'''

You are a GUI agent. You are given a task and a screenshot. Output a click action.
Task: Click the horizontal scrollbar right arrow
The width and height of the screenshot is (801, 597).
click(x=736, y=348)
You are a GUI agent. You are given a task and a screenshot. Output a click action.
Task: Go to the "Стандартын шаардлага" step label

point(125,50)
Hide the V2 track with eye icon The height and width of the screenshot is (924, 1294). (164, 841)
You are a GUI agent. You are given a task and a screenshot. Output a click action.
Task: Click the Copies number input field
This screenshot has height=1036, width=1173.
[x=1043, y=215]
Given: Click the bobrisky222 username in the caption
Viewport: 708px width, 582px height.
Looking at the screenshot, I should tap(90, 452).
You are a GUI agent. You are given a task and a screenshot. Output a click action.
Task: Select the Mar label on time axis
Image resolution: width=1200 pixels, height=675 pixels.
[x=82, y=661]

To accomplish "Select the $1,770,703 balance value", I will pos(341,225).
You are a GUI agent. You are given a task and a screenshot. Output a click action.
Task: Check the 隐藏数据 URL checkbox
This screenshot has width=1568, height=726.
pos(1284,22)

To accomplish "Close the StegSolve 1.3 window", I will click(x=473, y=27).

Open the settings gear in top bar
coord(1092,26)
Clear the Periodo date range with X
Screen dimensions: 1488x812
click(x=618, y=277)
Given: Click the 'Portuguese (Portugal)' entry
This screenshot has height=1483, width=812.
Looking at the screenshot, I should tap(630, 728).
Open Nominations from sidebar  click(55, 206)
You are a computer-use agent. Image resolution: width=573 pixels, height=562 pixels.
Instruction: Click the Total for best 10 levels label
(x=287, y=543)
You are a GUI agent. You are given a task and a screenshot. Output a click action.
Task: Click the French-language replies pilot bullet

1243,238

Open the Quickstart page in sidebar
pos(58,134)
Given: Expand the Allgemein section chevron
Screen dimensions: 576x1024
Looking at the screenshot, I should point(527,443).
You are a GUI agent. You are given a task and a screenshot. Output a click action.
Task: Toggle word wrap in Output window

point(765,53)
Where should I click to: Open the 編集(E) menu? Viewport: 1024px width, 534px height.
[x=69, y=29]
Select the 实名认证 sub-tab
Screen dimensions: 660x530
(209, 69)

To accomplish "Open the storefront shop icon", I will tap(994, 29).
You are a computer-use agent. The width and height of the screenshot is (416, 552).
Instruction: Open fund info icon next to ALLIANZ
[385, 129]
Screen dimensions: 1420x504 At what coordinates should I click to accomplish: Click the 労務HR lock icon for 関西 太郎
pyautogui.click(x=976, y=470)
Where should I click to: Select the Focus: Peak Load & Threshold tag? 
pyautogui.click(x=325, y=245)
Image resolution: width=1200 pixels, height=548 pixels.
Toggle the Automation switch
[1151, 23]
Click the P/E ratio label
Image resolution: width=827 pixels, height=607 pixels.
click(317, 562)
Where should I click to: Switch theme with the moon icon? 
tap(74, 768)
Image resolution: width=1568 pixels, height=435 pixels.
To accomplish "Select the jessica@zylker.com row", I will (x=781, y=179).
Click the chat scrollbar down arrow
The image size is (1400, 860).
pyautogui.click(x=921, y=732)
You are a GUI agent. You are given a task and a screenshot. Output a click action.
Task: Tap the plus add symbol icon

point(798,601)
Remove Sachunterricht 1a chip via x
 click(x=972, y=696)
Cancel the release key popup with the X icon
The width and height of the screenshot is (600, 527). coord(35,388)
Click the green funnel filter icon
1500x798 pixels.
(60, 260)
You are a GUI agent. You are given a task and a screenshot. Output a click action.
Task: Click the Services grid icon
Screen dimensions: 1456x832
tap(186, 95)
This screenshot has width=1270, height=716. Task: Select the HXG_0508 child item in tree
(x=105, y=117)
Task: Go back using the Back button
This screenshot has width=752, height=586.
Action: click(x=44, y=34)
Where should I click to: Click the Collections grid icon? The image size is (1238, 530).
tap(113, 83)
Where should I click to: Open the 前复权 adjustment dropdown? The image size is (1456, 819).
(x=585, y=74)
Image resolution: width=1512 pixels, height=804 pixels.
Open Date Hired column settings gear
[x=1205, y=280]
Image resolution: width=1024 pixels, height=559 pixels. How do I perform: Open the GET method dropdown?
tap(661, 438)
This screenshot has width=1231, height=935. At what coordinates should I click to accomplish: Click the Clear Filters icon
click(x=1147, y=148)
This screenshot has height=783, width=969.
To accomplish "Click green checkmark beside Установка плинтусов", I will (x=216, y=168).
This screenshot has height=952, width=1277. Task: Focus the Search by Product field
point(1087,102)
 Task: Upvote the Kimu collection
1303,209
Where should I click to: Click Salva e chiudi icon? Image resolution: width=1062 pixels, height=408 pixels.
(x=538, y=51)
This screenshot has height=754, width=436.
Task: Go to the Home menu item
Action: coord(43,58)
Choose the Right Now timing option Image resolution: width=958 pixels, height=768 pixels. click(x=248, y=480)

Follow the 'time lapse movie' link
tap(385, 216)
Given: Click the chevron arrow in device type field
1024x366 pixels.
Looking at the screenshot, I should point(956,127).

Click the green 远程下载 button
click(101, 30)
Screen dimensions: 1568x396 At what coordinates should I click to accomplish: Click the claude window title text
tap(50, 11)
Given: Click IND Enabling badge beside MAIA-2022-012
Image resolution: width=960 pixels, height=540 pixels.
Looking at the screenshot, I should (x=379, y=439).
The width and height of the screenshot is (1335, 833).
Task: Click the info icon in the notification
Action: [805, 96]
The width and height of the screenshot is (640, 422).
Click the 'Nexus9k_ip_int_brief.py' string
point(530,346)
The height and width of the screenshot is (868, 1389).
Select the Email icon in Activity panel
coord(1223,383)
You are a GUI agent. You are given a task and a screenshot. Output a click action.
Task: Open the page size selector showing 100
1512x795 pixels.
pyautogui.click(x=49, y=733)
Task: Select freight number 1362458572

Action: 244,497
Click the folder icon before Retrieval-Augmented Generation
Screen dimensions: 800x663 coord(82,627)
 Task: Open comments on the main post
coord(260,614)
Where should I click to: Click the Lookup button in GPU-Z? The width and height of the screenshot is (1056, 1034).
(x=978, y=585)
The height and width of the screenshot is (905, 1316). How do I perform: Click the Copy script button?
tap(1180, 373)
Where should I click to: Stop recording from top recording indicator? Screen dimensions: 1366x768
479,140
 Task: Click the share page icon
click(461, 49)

'''

과제 수행:
"Where should I click to: Switch" 문구가 들어 있는 행에서 시작해 "tap(186, 95)" 문구가 들어 있는 행에서 끝나는 행들을, 양 끝 행까지 포함하되 빈 줄은 빼고 번호 목록으로 정리해 주시겠어요?

연습 정답:
1. Where should I click to: Switch theme with the moon icon? 
2. tap(74, 768)
3. Image resolution: width=1568 pixels, height=435 pixels.
4. To accomplish "Select the jessica@zylker.com row", I will (x=781, y=179).
5. Click the chat scrollbar down arrow
6. The image size is (1400, 860).
7. pyautogui.click(x=921, y=732)
8. You are a GUI agent. You are given a task and a screenshot. Output a click action.
9. Task: Tap the plus add symbol icon
10. point(798,601)
11. Remove Sachunterricht 1a chip via x
12.  click(x=972, y=696)
13. Cancel the release key popup with the X icon
14. The width and height of the screenshot is (600, 527). coord(35,388)
15. Click the green funnel filter icon
16. 1500x798 pixels.
17. (60, 260)
18. You are a GUI agent. You are given a task and a screenshot. Output a click action.
19. Task: Click the Services grid icon
20. Screen dimensions: 1456x832
21. tap(186, 95)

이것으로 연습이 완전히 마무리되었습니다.